▶ [WHAT THIS TASK INVOLVES]: Take the lines below between the one holding "Continuer sans accepter (215, 1947)" and the one holding "Paramétrer mes préférences (214, 2029)", inclusive, and copy them exactly. Add nothing.

▶ [SOURCE MATERIAL]:
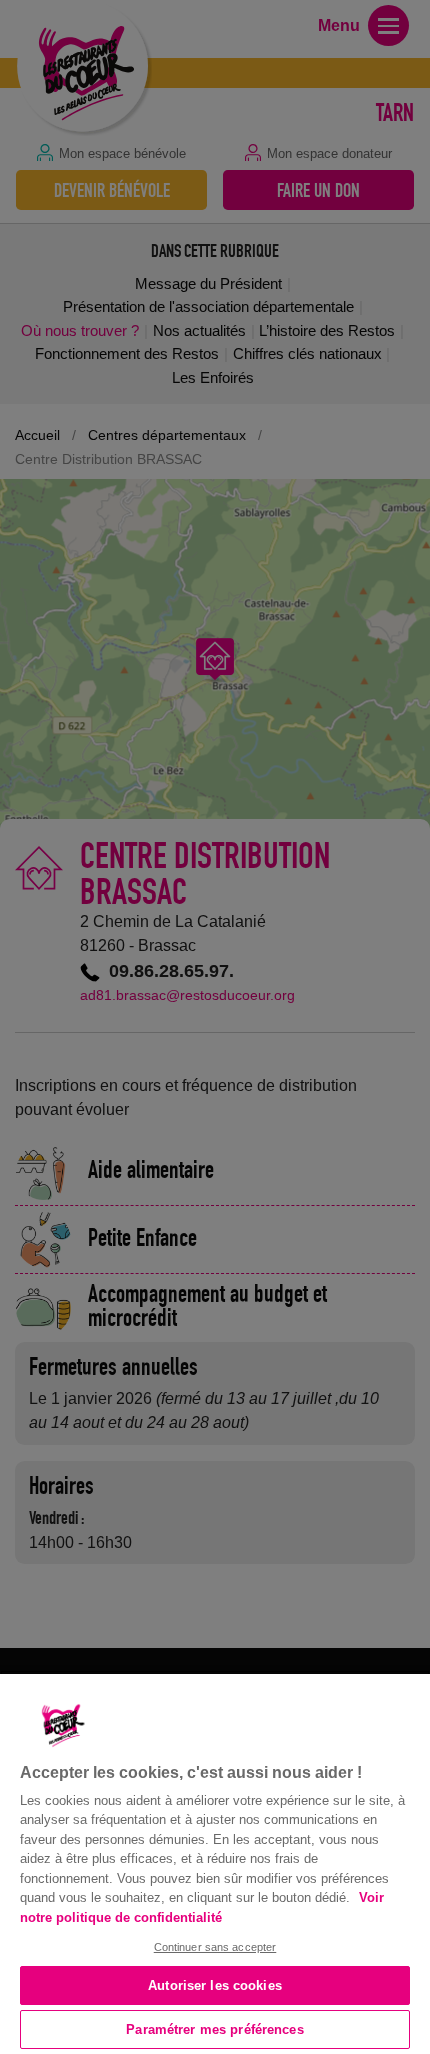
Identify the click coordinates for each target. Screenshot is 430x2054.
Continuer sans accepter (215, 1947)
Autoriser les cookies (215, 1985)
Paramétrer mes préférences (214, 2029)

* * *

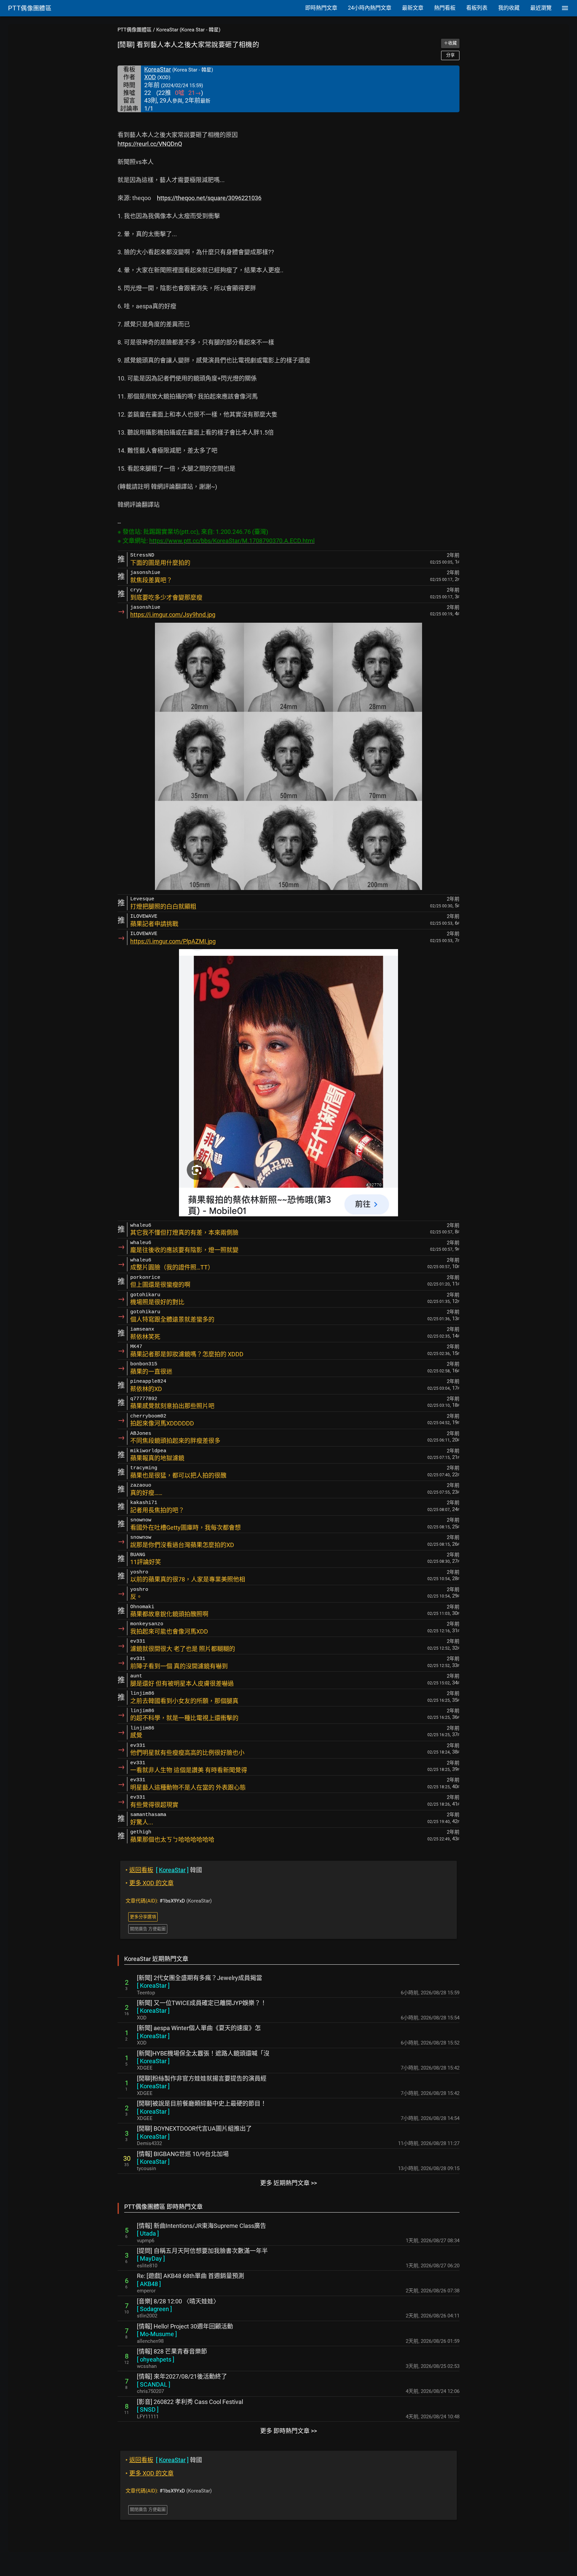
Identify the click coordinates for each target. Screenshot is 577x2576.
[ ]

▶ [OUTPUT OF THE EXERCISE]:
Continuer sans accepter (215, 1947)
Autoriser les cookies (215, 1985)
Paramétrer mes préférences (214, 2029)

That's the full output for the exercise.